T-MobileとSprintの合併はまだ両社が合意しただけで、当局の承認には至っていないが、早くもVerizonがその恩恵を受けている、とThe Motley Foolが報じている。
T-Mobileが「アンキャリア」施策をスタートしてからというもの、Verizonはプレッシャーをかけられっぱなしだった。
Sprintも対抗して積極的な販売施策を打ってきたことから、プレッシャーはさらに強くなっていた。
そのせいで、Verizonも顧客志向の施策を打たざるをえなかった。おかげでVerizonのサービス収入は減少の一途を辿ってきた。

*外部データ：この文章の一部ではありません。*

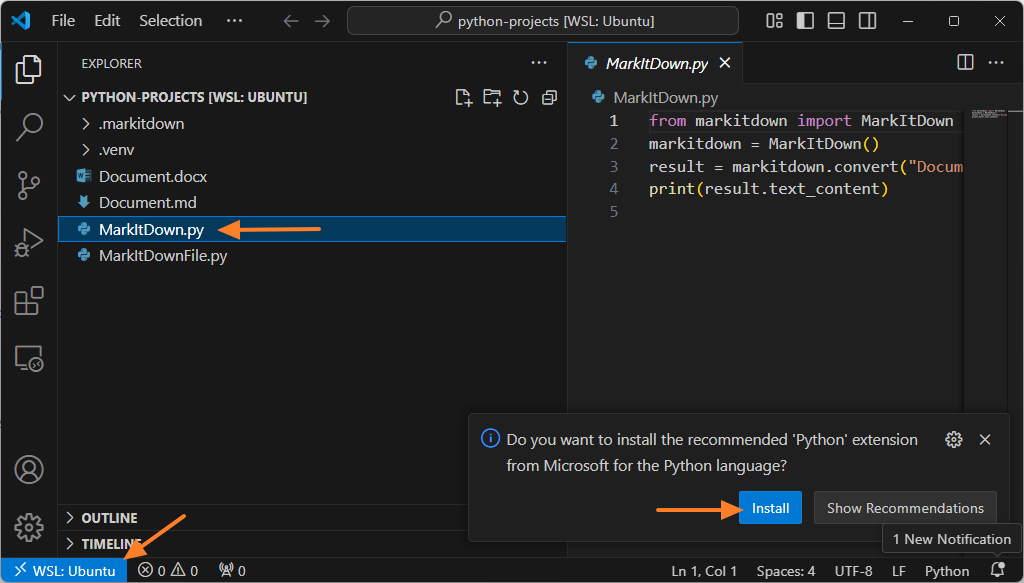1024x583 pixels.
Task: Toggle the bottom panel layout
Action: tap(837, 21)
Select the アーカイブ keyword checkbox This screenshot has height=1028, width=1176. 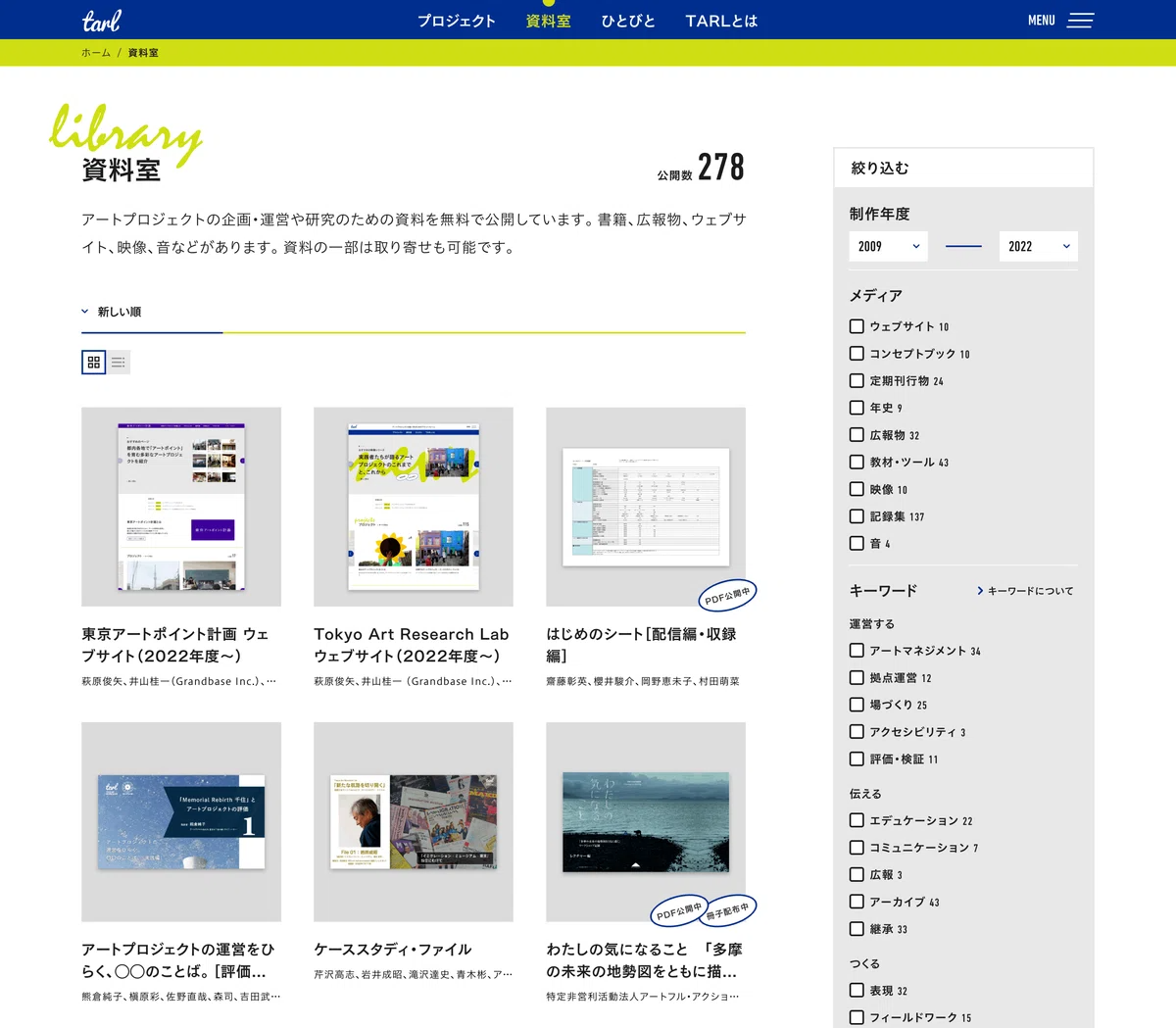click(x=857, y=902)
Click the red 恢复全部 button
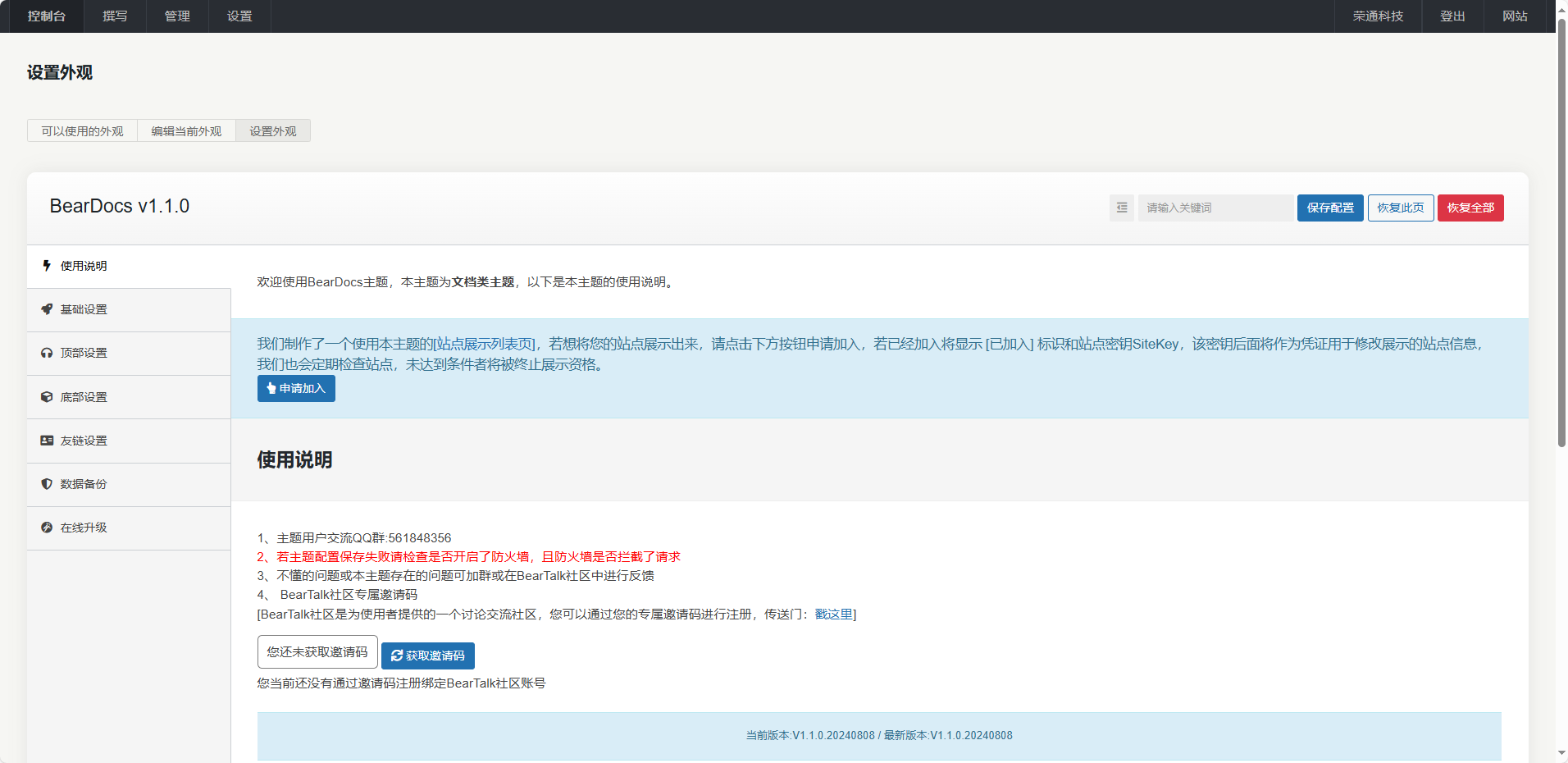 1470,208
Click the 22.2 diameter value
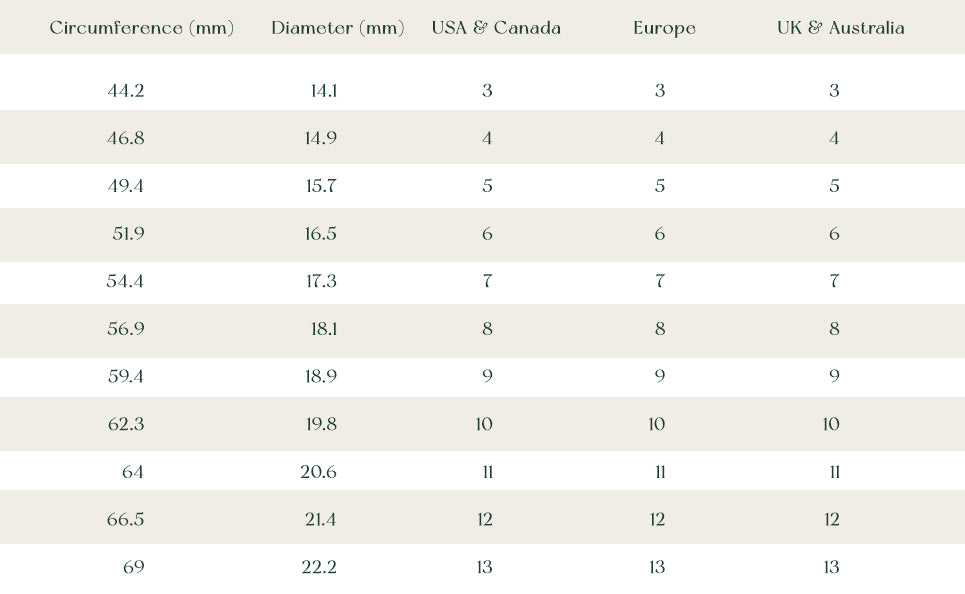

ところが2018年に入ってから、ワイヤレス業界は競争のプレッシャーが滅法弱くなった。特にT-MobileとSprintが合併に合意してからというもの、業界はしーんと静まり返っている。
これにより、Verizonの第2四半期のサービス収入は前年同期比で増加するだろうと、ドイツ銀行のアナリストは見ている。その理由と意義は以下のとおり。
- 活発な販促合戦は終りを告げる
2年前にはT-Mobileは顧客を獲得するためならなりふり構わなかった。特定の端末を下取りに出すとiPhone 7の本体代金が無料になるようなこともやっていた。
ところが競合他社も同じようなプロモーションを行うようになったため、思ったほど顧客獲得の効果が上がらなくなり、2017年のiPhone施策は控えめになった。
2018年は2017年よりも控えめだ。T-Mobileの「何が何でも顧客を増やせ」式の施策はもはや過去のものとなった。
- Verizonの前年同期比が改善するわけ
Verizonが無制限プランを復活したのが2017年第1四半期。これによりサービス収入はかなり落ち込んだ。
今度の第2四半期の前年同期比はこの前年の落ち込んだ後の第2四半期との比較になるので、第1四半期ほど悪くはならないはず。
もっとも、Verizonは2017年第2四半期に無制限プランを2種類に分化したので、これによりさらにサービス収入が落ち込んでいる可能性があるが、第1四半期に無制限プランを復活したときほどの落ち込みではないだろうと見る。
- なぜサービス収入が大事か
Verizonは固定費が大きいので、サービス収入が増加しても費用はそれほど増加しない。すなわち、利益が増加する。
端末収入の増加はキャッシュフローの改善には貢献するが、最終的な利益の増加には貢献しない。
最近の市場の静けさは、サービス収入を増加させるのに貢献するので、Verizonの利益の増加に貢献する。
要するに、Verizonにとっての恩恵とは経営者や株主にとっての恩恵であって、顧客にとっては恩恵どころか不利益だ。
T-MobileとSprintの合併による消費者への不利益が早くも現れている。